EXERCISE INSTRUCTIONS — Look through the records below for the line with "Open the See" and the line with "Click the Russell 2000 (IWM) label", then return those lines and all lines between, exactly.

Top of DATA TO PROCESS

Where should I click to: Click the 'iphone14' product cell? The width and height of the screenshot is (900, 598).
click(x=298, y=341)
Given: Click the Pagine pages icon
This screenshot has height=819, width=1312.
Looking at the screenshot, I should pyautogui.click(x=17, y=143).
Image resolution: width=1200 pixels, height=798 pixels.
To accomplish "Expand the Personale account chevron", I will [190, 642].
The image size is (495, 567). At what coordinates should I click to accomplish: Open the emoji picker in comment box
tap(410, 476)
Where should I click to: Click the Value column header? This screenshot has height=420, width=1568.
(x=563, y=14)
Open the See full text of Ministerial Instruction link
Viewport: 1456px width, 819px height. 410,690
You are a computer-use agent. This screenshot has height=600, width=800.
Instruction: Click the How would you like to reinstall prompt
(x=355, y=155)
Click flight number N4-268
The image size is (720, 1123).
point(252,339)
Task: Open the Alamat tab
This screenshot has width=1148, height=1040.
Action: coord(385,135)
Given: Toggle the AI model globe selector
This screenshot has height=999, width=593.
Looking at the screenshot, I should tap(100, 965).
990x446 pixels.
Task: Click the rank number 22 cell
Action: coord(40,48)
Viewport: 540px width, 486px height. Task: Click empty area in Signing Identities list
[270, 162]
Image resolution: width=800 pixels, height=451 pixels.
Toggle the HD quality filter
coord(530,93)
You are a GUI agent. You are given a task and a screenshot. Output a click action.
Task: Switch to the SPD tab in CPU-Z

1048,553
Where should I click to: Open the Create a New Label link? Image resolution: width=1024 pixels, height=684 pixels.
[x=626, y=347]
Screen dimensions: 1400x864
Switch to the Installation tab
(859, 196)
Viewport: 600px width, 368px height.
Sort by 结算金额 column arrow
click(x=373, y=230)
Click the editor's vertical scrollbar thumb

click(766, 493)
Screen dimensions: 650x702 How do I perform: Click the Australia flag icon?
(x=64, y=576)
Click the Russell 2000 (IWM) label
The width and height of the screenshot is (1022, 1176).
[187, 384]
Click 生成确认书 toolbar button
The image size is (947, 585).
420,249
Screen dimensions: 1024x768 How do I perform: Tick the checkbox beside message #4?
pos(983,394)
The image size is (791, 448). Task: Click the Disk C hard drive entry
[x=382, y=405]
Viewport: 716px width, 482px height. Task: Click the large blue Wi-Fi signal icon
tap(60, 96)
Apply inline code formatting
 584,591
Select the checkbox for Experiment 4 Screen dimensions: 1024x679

Bottom of DATA TO PROCESS

FINAL ANSWER —
Open the See full text of Ministerial Instruction link
Viewport: 1456px width, 819px height. 410,690
You are a computer-use agent. This screenshot has height=600, width=800.
Instruction: Click the How would you like to reinstall prompt
(x=355, y=155)
Click flight number N4-268
The image size is (720, 1123).
point(252,339)
Task: Open the Alamat tab
This screenshot has width=1148, height=1040.
Action: coord(385,135)
Given: Toggle the AI model globe selector
This screenshot has height=999, width=593.
Looking at the screenshot, I should tap(100, 965).
990x446 pixels.
Task: Click the rank number 22 cell
Action: coord(40,48)
Viewport: 540px width, 486px height. Task: Click empty area in Signing Identities list
[270, 162]
Image resolution: width=800 pixels, height=451 pixels.
Toggle the HD quality filter
coord(530,93)
You are a GUI agent. You are given a task and a screenshot. Output a click action.
Task: Switch to the SPD tab in CPU-Z

1048,553
Where should I click to: Open the Create a New Label link? Image resolution: width=1024 pixels, height=684 pixels.
[x=626, y=347]
Screen dimensions: 1400x864
Switch to the Installation tab
(859, 196)
Viewport: 600px width, 368px height.
Sort by 结算金额 column arrow
click(x=373, y=230)
Click the editor's vertical scrollbar thumb

click(766, 493)
Screen dimensions: 650x702 How do I perform: Click the Australia flag icon?
(x=64, y=576)
Click the Russell 2000 (IWM) label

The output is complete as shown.